成功する経営者やスポーツ選手、音楽家などは、いい意味で「わがまま」が多いものです。たとえ、周囲から「無謀だ、やめておけ」と思われるような夢でも、自分を信じて突き進むことができます。世界の大富豪であるイーロン・マスクやジェフ・ベゾス、世界的に有名な映画監督の宮崎駿や建築家の安藤忠雄なども、自分を貫いて成功した人物でしょう。

人の意見に左右されやすい人は、やりたいことが見つかりにくい傾向があります。人の感情ばかり気にして、自分の得たいものにフォーカスできないからです。

自分のなかに占める他人の割合が多い、ともいえるでしょう。

人間の意識には「私的自己意識」と「公的自己意識」がある

では、なぜ、自分の意見ではなく、人の意見に従ってしまうことがあるのでしょうか?

そもそも、人間の意識には、「私的自己意識」と「公的自己意識」の大きく2種類がある、という研究があります(※3)(※4)

※3: Scheier,M.F. & Carver,C.S. 1976 Self-focused attention and the experience of emotion:Attraction, repulsion, elation,and depression. Journal of Personality and Social Psychology,35,625-636 /Scheier,M.F., Carver,C.S., & Gibbons,F.X. 1979 Self- directed attention,awareness of bodily states, and suggestibility. Journal of Personality and Social Psychology,37,1576-158./Cheek,J.M. & Briggs,S.R. 1982 Self-consciousness and aspects of identity. Journal of Research in Personality.16,401-408.

※4: Fenigstein,A.1979 Self-consciousness,self-attention, and social interaction. Journal of Personality and Social Psychology, 37,75- 86/ Carver,C.S. & Humphries,C. 1981 Havana daydreaming : A study of self-consciousness and the negative reference group among Cuban Americans. Journal of Personality and Social Psychology,40,545- 52./Cheek,J.M. & Briggs,S.R. 1982 Self-consciousness and aspects of identity. Journal of Research in Personality.16,401-408

私的自己意識とは、自分の外側よりも“自分の内側”に注意を向ける意識のこと。この意識が強い人は、自分の気持ちに対する感覚が鋭く、人の意見にも「違います」「イヤです」とキッパリ言える傾向があります。

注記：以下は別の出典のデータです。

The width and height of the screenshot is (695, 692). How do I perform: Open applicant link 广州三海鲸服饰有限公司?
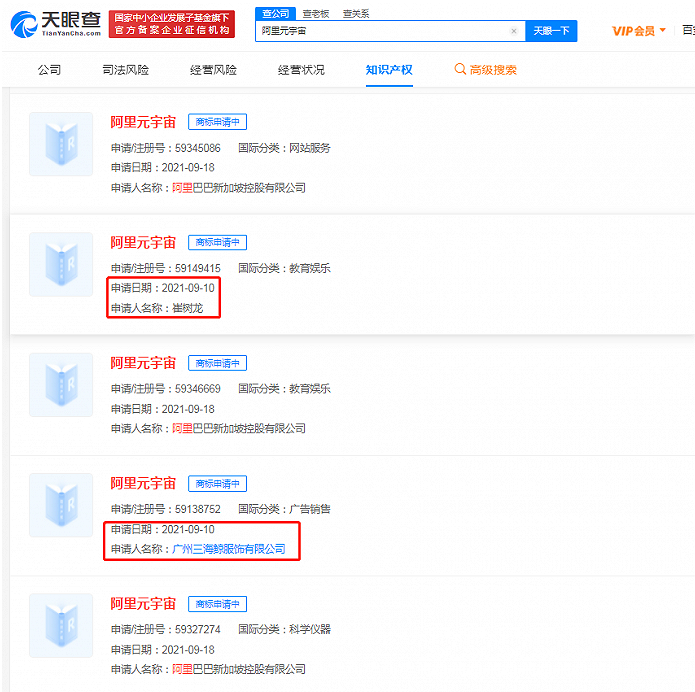click(228, 549)
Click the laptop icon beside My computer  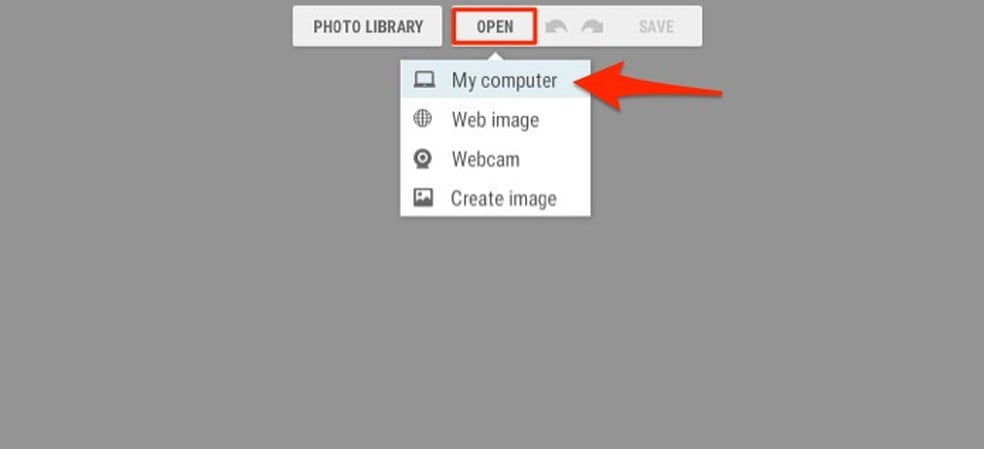(x=424, y=80)
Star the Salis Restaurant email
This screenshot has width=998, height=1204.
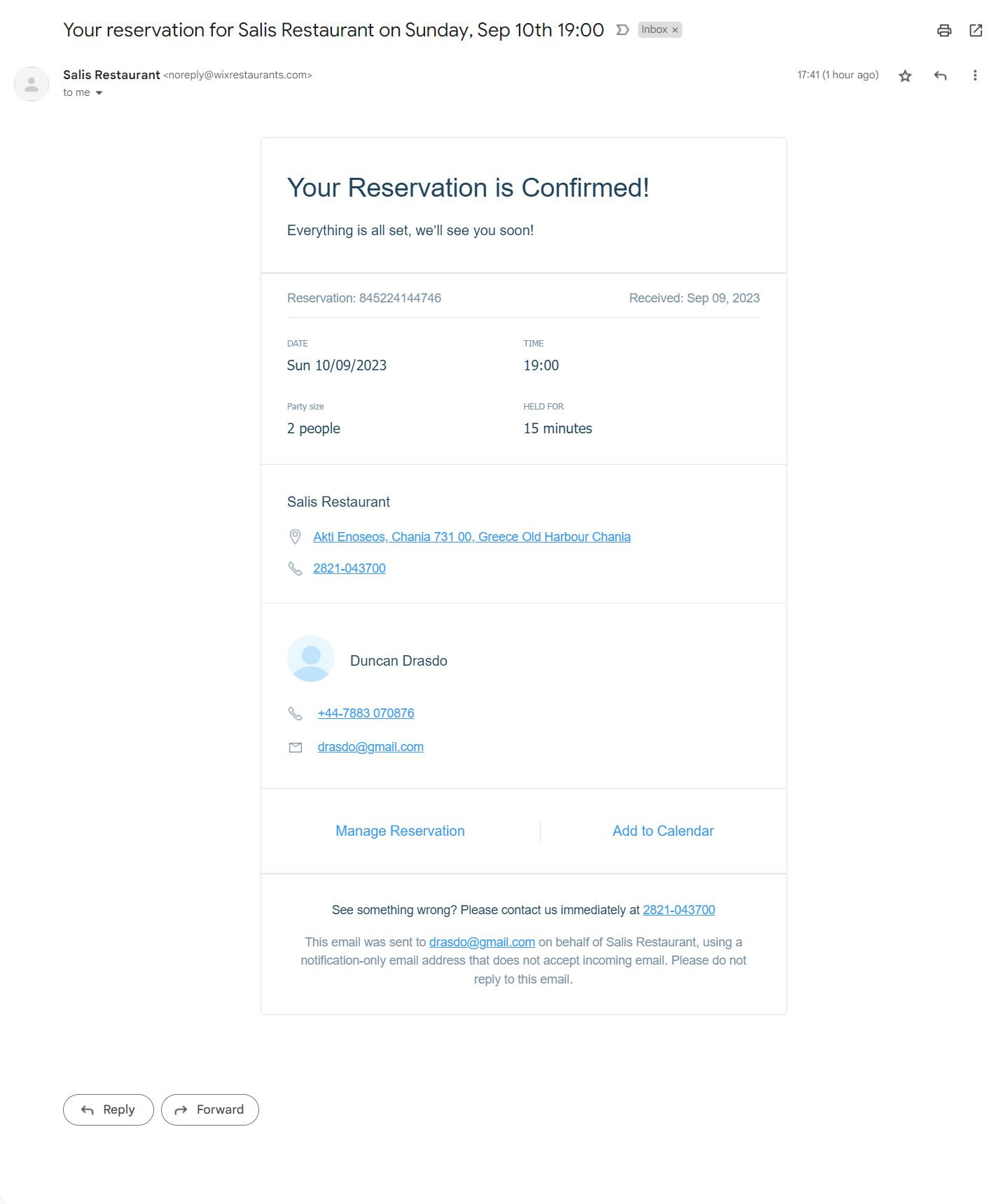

そのため、“自分がどうありたいか”という「個人的アイデンティティ」を重視します。

一方、公的自己意識とは、自分の外側に注意を向ける意識です。公的自己意識が強い人は、他人から見られる自分を意識して、意思表示を抑えがちで、同調行動を多く示す傾向があります。

そのため、“他人にどう思われるか”という「社会的アイデンティティ」を重視します。

残念ながら、公的自己意識が強すぎると、他人の意見に流されやすくなります。本心では「いいえ」でも、「はい」と言ったほうが相手は喜ぶなどと、相手の気持ちを優先してしまうからです。